L'éditorial signé par le président de Lactalis a le mérite de donner un certain éclairage sur la stratégie du numéro un laitier français, traditionnellement très discret sur le sujet. L'Eleveur Laitier s'est procuré ce document qui n'était pas destiné à une large diffusion. Emmanuel Besnier ne mâche pas ses mots et dénonce « une politique agricole démagogique, menée de concert par une administration déphasée et un syndicalisme sclérosé ». Il fustige aussi la politique exclusive d'aménagement du territoire qui a empêché le développement d'élevages laitiers performants. La coopération, « qui n'a jamais rien prouvé en France sur le plan économique », est également durement attaquée. Le géant lavallois s'en prend clairement à un système de cogestion qu'il juge totalement inefficace et qui conduira la filière dans le mur s'il n'évolue pas. Ce n'est d'ailleurs pas la première fois. Le porte-parole du groupe, Luc Morélon, insiste : « Il faut se poser des questions sur ce système de gestion, on sait depuis des années qu'il ne marche pas. »
L'État n'est pas épargné, et l'on mesure ainsi la fureur du groupe, évincé des débats autour de la reprise d'Entremont-Alliance : « Ils [NDLR : l'administration et le syndicalisme] refusent la création de leaders forts, capables de générer de la valeur ajoutée dans chacune des filières. »
Une politique qui décourage le développement des entreprises en France
Ces attaques en règle visent encore l'accord de juin 2009 sur le prix du lait : « Les considérations politiques ont imposé aux entreprises de payer un prix du lait supérieur de plus de 15 % à celui de nos principaux concurrents européens afin d'éviter toute réaction des producteurs. » Et cette volée de bois vert aboutit à une menace : « Les entreprises laitières françaises […] fermeront ou se délocaliseront, ce qui constituera autant de débouchés en moins pour les producteurs. »
On savait que la gestion très administrée à la française portait en elle le risque de casser la dynamique du développement de certains. C'est une évidence, les entreprises privées n'ont pas vocation à gérer l'aménagement du territoire. La lecture de cet édito montre qu'effectivement, pour Lactalis, la coupe est pleine.
Dans ces conditions, il n'est pas surprenant de ne trouver dans ce texte aucune phrase sur les objectifs de développement de Lactalis en France. « Le groupe dispose de nombreux atouts, mais n'est pas décidé à les gaspiller pour éviter cette lente dégradation du secteur agroalimentaire français. » En revanche, il réaffirme plus que jamais ses ambitions à l'international. Le chiffre d'affaires réalisé hors de France a triplé en dix ans pour atteindre 56 % aujourd'hui. L'objectif fixé est clair : réaliser les deux tiers de l'activité à l'international dans un futur proche.

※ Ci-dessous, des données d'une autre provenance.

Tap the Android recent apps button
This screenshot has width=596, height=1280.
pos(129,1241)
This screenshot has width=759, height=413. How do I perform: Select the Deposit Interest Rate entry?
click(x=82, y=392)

Ces prises de position en forme de coup de gueule sont à méditer, notamment par ceux qui doutent de l'intérêt des coopératives. Lactalis, troisième groupe laitier mondial, est un fleuron de l'industrie laitière et la filière a beaucoup à perdre s'il se désolidarise de son action. Or, le ton de cet éditorial laisse penser qu'il est prêt à partir en guerre.